▶ [REQUIRED WORK]: In the records below, begin at the line containing "Image resolution: width=768, height=1024." and end at the line containing "[Close] (736, 896)"; quote every line in that span exactly, including both boundary lines, and no others.

[[ AVAILABLE RECORDS, beginning ]]

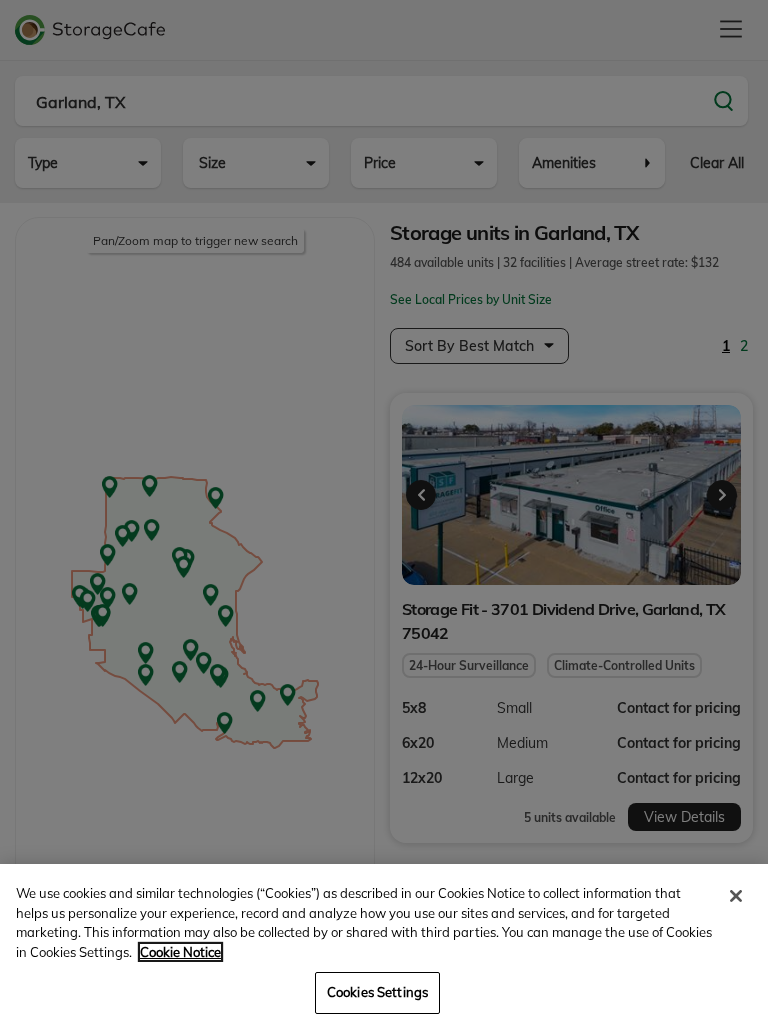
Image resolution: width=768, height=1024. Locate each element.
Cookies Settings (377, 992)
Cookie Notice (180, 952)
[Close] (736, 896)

[[ AVAILABLE RECORDS, end ]]
[[ AVAILABLE RECORDS, beginning ]]

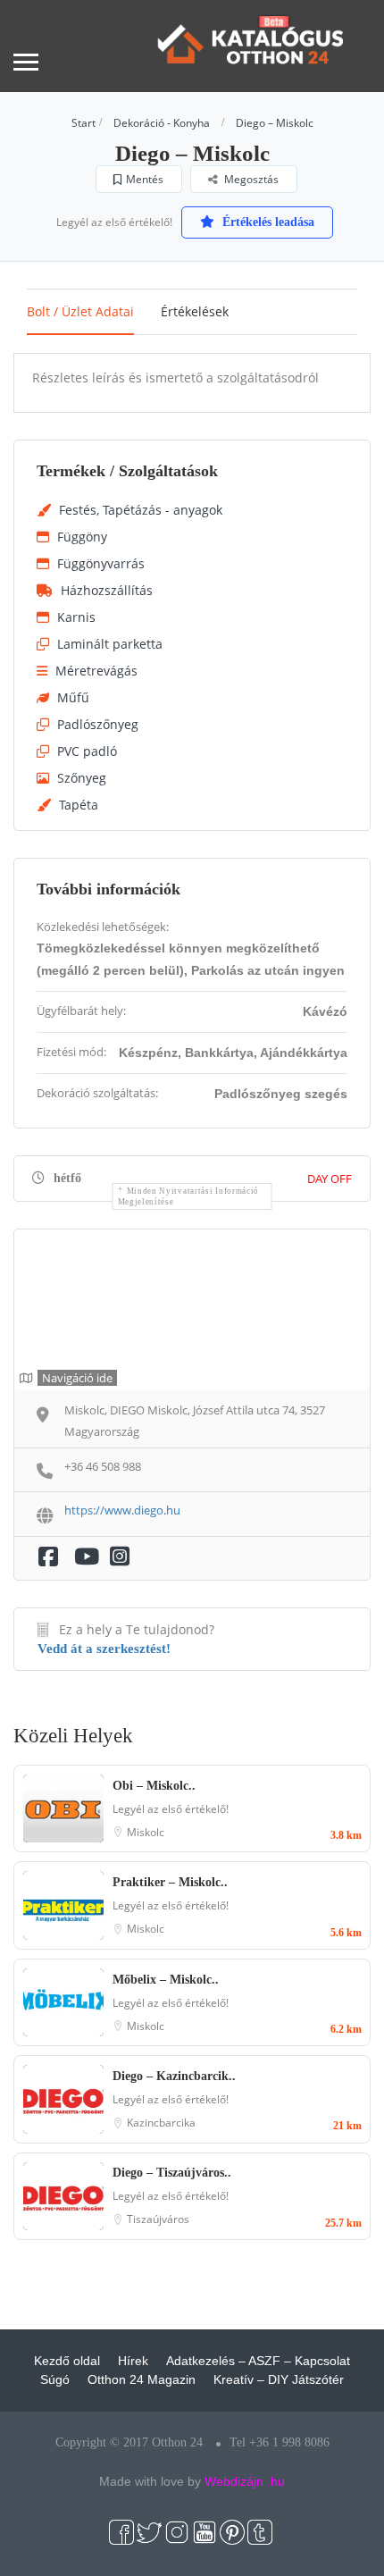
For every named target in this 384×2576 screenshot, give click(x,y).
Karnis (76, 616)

[[ AVAILABLE RECORDS, end ]]

▶ [WRITTEN REPLY]:
Image resolution: width=768, height=1024. Locate each element.
Cookies Settings (377, 992)
Cookie Notice (180, 952)
[Close] (736, 896)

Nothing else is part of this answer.